WORLD MIGRATION REPORT 2015 Migrants and Cities: New Partnerships to Manage Mobility

165 5.1

INTRODUCTION

The world is urbanizing and its impacts are wide-ranging far beyond the boundaries of cities, metropolises, megacities and metropolitan regions. Those boundaries are seriously blurred not only between the urban and rural but also on an urban, regional, national and global scale through the ever increasing connections among them. Cities are characterized not only by their population density, economic agglomeration or infrastructure concentration but also as a dynamic site and by the outcome of broader social transformation processes. Urban governance therefore assumes the challenges of coordinating such complex interconnections, while the growth of the city remains essential to the politics of cities. Human mobility is a major contributor to this urbanization, both as a narrow demographic change as well as a broad societal transformation, and migrants contribute to the cities’ complex interconnections through their sustained global communication, institutional linkages and exchange of resources among migrants, homelands and wider diasporas. Migrants can be key players in city development, growth, resilience and sustainability. They are often found among the architects and constructors of growing cities, the service providers, the entrepreneurs, employers, innovators and as part of a global diaspora, “bridge builders”, traders, business links and humanitarian support between countries. As migration flows diversify, different opportunities become available to migrants in their specific localities. A mobile and diverse world requires flexible migration governance that can account for change and transition. As cities are nested in a hierarchy of regional, state, federal or even supranational entities, migrant inclusion is intimately intertwined with the relationship among different levels of governance. Effective immigration management by the national government can be a considerable boost for local economies as migrants could help create jobs and fuel growth. Yet cities in general do not actively participate in the policymaking processes that influence such migrant movements. Urban citizenship is a pragmatic policy tool to further enable migrants’ inclusion and an important element of such opportunity structures.

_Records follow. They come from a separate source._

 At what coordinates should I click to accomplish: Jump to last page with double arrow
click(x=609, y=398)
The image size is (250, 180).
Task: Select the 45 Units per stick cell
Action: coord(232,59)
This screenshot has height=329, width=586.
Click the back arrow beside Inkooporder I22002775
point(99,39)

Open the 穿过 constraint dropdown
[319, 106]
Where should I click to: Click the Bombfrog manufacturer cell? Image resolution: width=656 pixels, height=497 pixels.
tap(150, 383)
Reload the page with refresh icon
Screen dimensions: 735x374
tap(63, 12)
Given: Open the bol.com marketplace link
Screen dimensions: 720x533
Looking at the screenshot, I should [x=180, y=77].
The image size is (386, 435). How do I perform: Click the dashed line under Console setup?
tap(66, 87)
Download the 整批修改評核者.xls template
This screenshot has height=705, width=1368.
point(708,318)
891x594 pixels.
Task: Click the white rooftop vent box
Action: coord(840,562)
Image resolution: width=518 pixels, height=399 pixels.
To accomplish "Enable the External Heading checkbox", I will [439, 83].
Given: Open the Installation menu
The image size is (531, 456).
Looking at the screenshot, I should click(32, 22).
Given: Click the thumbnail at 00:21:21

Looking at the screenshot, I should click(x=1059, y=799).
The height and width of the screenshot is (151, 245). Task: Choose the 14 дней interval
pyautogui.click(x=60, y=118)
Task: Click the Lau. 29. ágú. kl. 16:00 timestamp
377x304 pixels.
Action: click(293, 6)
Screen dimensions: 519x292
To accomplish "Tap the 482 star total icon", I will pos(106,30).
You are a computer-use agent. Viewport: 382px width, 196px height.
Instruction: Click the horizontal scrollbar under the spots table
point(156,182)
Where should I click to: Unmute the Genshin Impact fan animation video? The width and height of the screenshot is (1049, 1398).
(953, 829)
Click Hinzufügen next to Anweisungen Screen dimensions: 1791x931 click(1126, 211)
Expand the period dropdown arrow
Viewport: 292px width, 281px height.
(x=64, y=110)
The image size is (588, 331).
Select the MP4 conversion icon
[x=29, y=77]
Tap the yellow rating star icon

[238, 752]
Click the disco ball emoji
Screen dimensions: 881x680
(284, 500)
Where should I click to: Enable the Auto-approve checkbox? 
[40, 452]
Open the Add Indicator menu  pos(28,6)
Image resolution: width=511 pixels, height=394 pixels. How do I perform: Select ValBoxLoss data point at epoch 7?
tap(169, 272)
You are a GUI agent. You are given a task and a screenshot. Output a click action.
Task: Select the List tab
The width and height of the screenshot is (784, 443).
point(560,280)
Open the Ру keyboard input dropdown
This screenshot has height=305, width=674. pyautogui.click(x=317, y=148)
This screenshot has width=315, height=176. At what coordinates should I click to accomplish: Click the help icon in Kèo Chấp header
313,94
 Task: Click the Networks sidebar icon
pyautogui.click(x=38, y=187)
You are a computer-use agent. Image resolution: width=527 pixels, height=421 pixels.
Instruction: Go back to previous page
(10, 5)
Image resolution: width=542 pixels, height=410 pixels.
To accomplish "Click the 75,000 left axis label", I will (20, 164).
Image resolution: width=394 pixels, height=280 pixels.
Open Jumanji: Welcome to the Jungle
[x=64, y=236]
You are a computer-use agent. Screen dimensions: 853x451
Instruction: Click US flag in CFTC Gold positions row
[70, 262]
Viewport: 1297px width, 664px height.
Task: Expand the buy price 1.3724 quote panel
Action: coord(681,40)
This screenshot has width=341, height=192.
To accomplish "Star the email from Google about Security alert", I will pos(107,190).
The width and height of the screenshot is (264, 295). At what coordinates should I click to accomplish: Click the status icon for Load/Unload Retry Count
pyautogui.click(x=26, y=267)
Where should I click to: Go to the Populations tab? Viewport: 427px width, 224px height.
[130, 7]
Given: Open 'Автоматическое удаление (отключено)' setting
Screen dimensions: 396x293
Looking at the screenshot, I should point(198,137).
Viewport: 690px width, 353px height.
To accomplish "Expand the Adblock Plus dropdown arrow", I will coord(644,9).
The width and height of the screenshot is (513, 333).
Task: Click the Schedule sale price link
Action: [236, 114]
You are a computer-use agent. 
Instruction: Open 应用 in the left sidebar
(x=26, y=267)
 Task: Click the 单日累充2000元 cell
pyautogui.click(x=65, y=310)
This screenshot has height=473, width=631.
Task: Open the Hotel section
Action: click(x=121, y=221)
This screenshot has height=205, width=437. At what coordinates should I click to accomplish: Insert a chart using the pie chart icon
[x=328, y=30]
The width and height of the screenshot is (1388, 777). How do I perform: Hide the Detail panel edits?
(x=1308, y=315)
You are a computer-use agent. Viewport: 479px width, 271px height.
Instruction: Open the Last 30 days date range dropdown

5.2 MIGRANT INCLUSION AND URBAN GOVERNANCE

The biggest challenge for urban governance is the need to ensure adequate infrastructure and service delivery to diverse and growing populations. This requires new and innovative policy approaches that recognize urban diversity as a positive aspect and take an inclusive approach to all segments of society. Human mobility contributes to this global urban transition and the way in which cities and countries manage this transition is critical to their future. Migration and how it is governed is thus at the frontline of urban planning and sustainable development. The participation and inclusion of migrants in their host cities is an indispensable part of building stable, open and vibrant communities that assure the socioeconomic future of a country. Ensuring adequate infrastructure and service delivery to diverse and growing populations poses the biggest challenge for urban governance. Recent research has found a strong correlation between the effective provision of services and urban development in all of the major emerging economies (EPF and CIRD, 2013). In pursuing more inclusive urban governance, cities today can link local urban social cohesion to economic growth and global competitiveness (Metropolis, 2011).